In the podcast transcript excerpt, what upcoming young adult release by Rachel Lynn Solomon is the episode about?

◆ Selected extract ◆
-*-

Books discussed in the episode:


For links to the books discussed in this episode, click the link here to take you to the Google Doc to view the list.

For episode feedback, future reading and author recommendations, you can text the podcast by clicking the "Send us a message button" above.

For more, follow along on Instagram @whereileftoffpod.

Kristen Bahls:

Welcome back. I'm Kristen Bahls and you're listening to Where I Left Off - A Bookish Podcast, and today I'm joined by the author of Business or Pleasure The EX Talk, Today, Tonight, Tomorrow and so many more Rachel Lynn Solomon, and today we're talking about her upcoming young adult release Past, Present and Future. Thank you so much for joining me today, Rachel.

Rachel Lynn Solomon:

Thank you for having me, Kristen. I'm really happy to be here.

Kristen Bahls:

Oh, I'm so happy to have you. I've been loving your books, but I always ask every author that comes on what are you currently reading right now?

Rachel Lynn Solomon:

Yeah, so I am currently reading well, reading the audiobook, or listening to the audiobook of the latest Finley Donovan book. I am just obsessed. They are these comedic murder mysteries that really just have you kind of at the edge of your seat, laughing but also stressed, and there's a bit of romance as well, and they're just such a blast especially on audio.

Kristen Bahls:

Yeah, my friend Paige actually went to an event with the author and so she's been telling me about them. So they're definitely very high on my TBR and I kind of like how they don't fit like one specific genre and, like you said, they have a little bit of everything.

Rachel Lynn Solomon:

Yeah, for sure. No, it's a really fun genre mashup.

Kristen Bahls:

So what is something that you're passionate about that might surprise your readers?

-*-

◆ Recorded information ◆

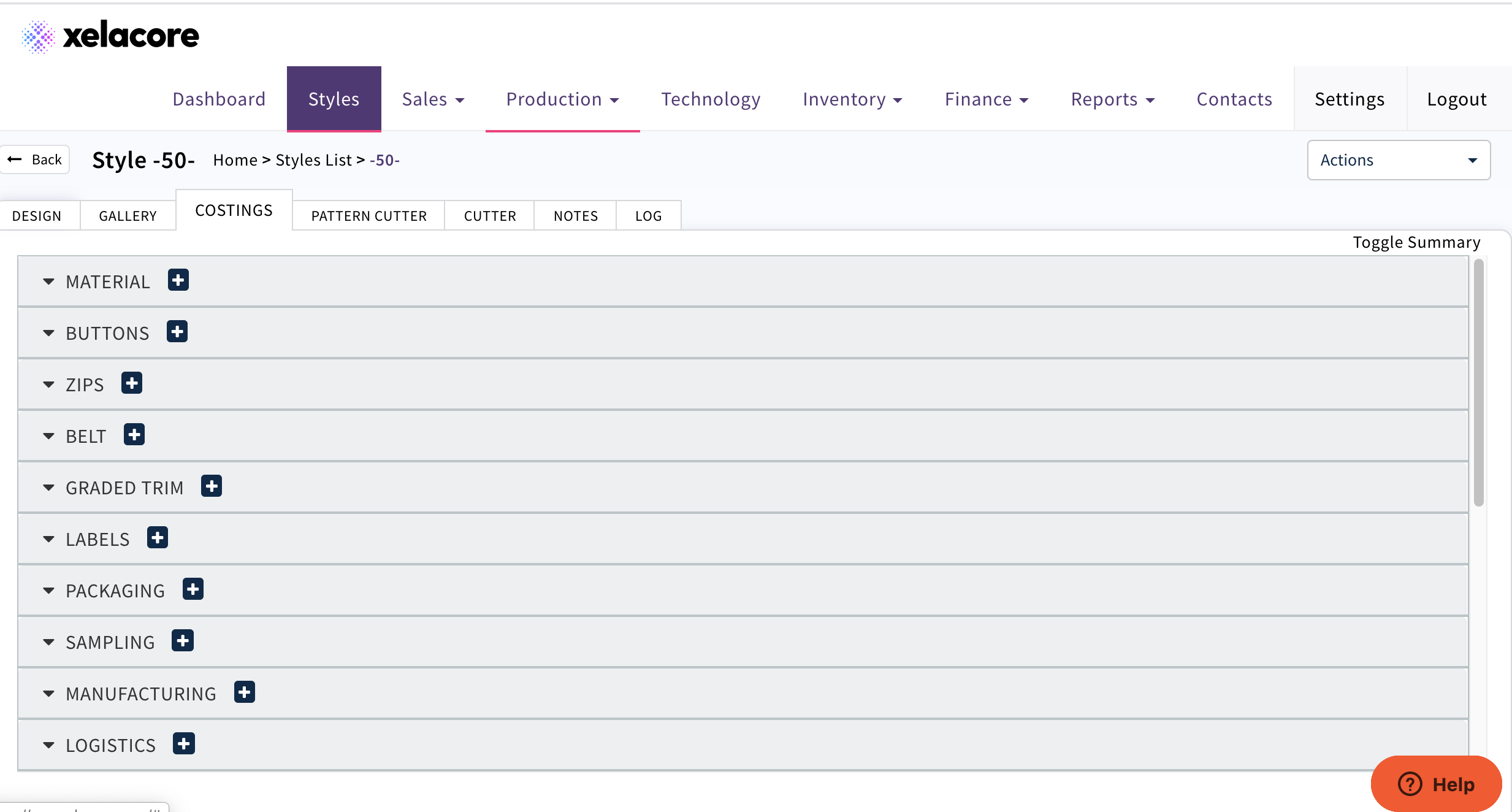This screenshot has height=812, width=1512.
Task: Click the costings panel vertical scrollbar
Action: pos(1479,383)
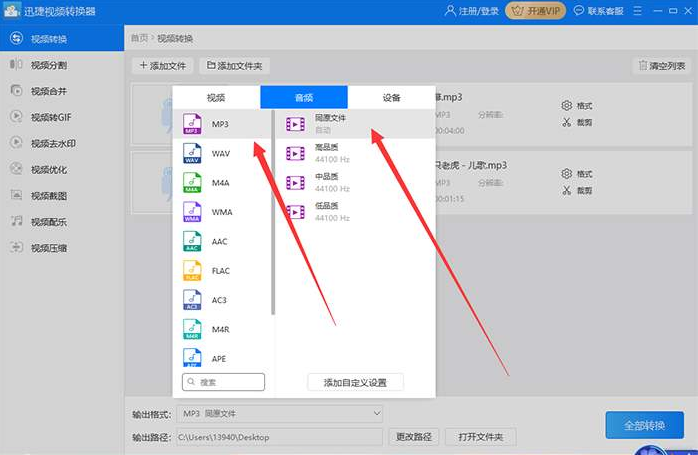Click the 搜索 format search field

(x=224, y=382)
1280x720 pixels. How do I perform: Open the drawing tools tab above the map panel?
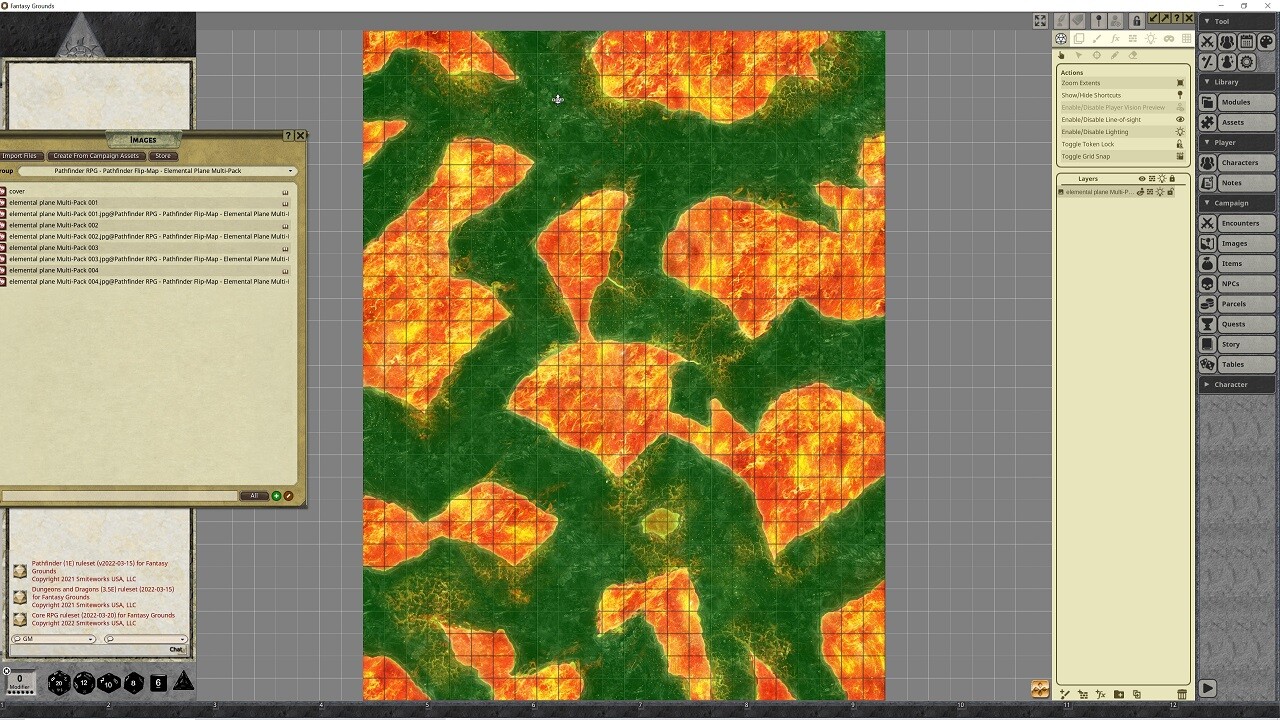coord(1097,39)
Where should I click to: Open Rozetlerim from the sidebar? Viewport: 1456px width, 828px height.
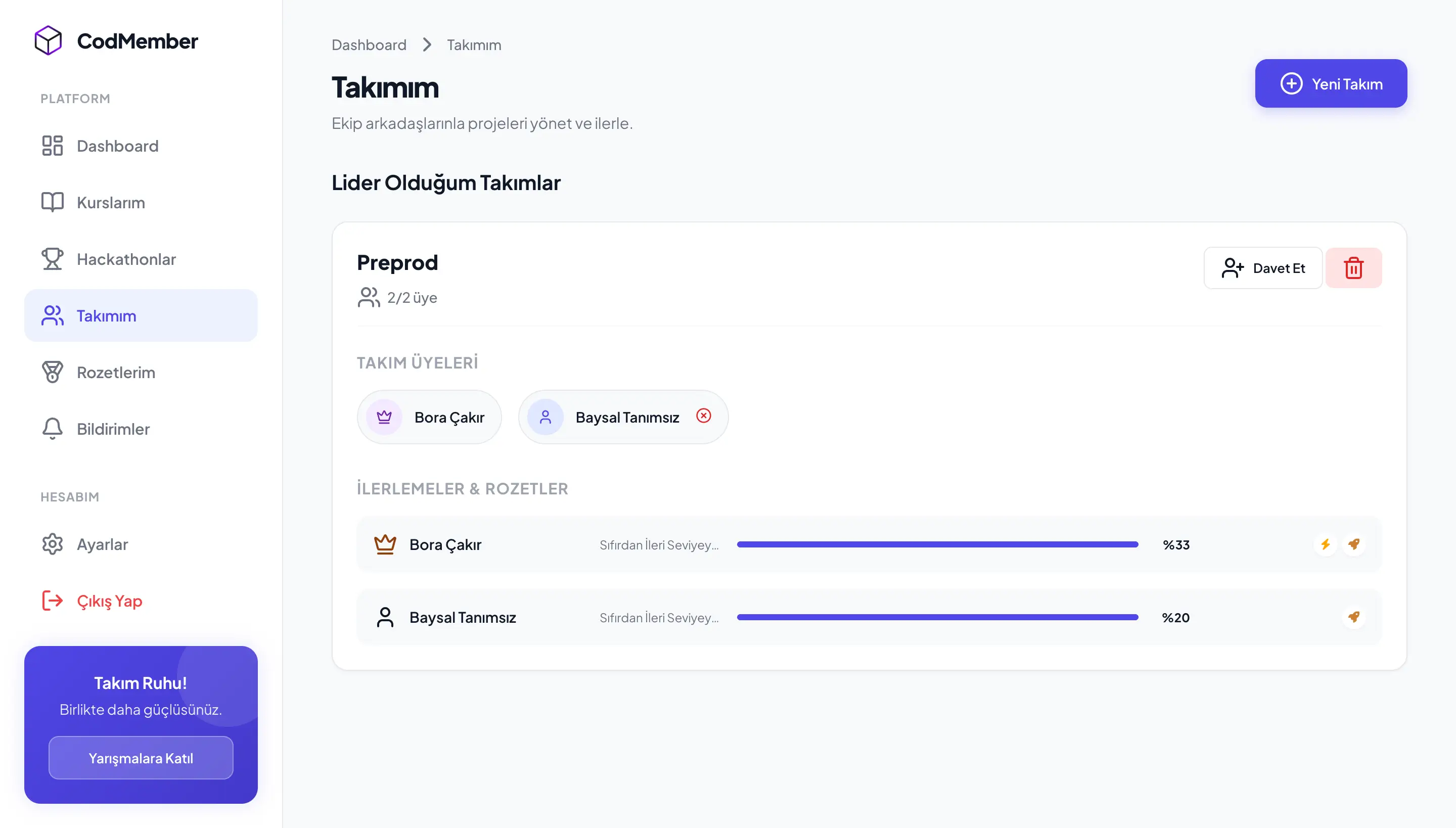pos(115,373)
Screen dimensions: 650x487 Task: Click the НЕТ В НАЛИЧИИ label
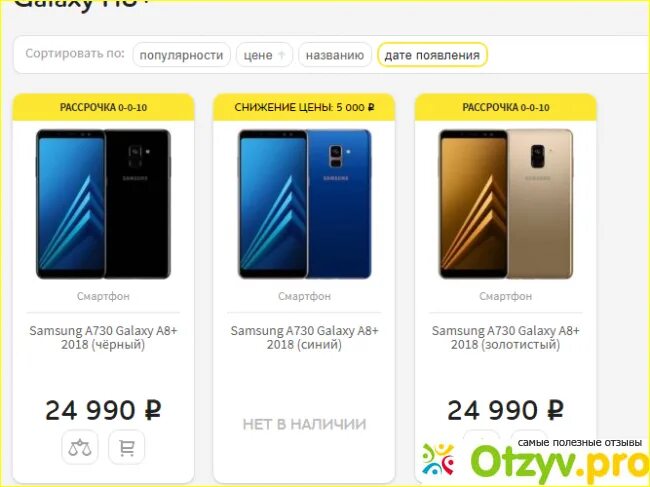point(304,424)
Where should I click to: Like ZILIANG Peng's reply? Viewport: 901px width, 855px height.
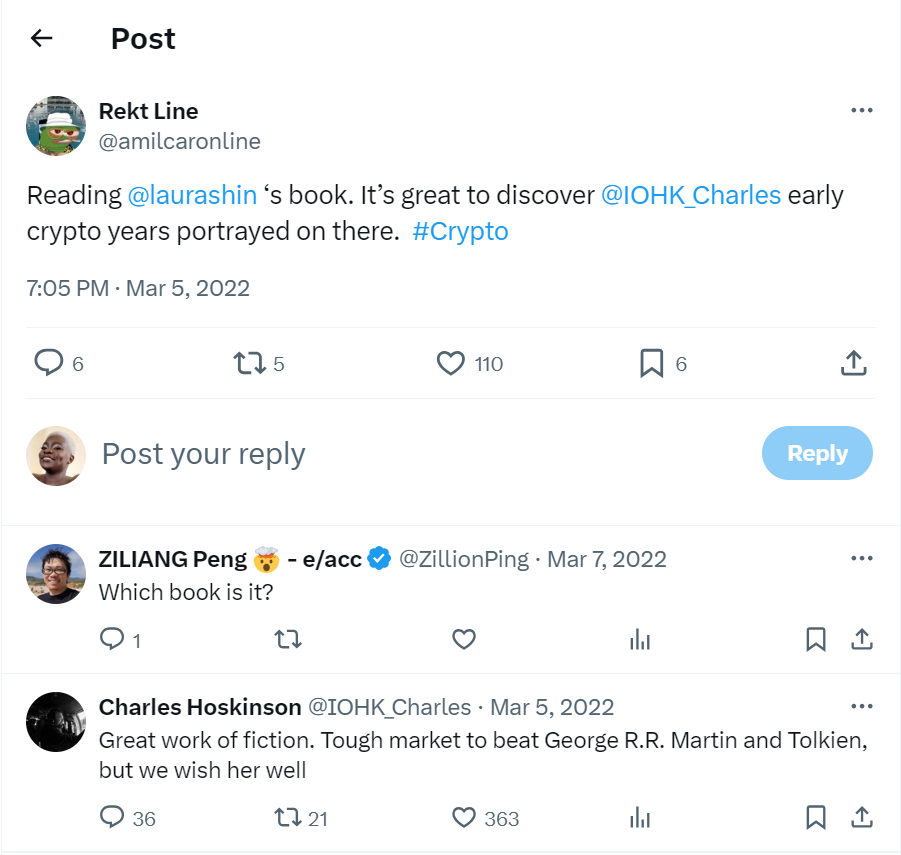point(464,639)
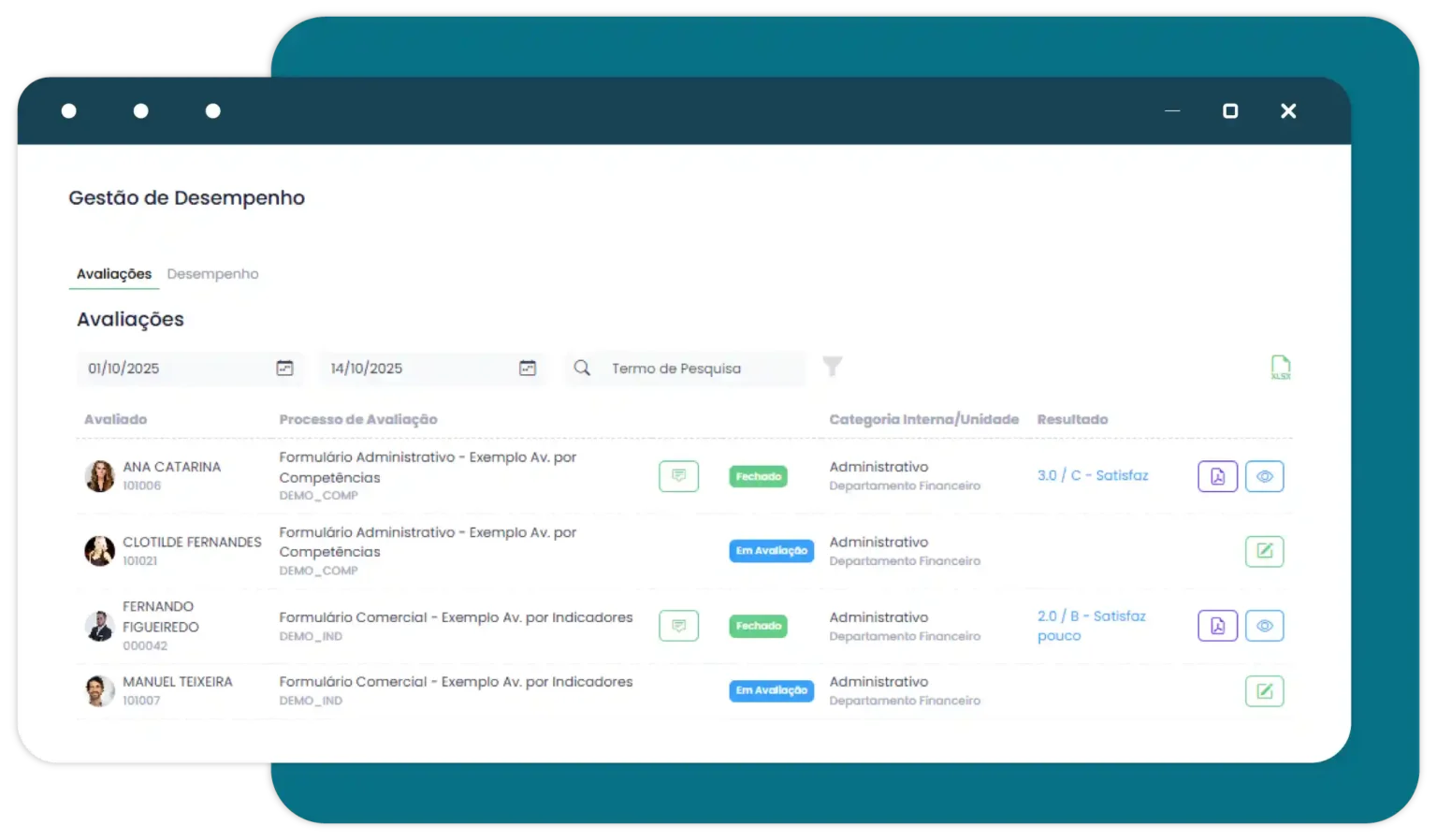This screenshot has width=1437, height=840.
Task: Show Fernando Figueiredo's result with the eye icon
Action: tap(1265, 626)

-*-

◆ The completed task ◆
Past, Present and Future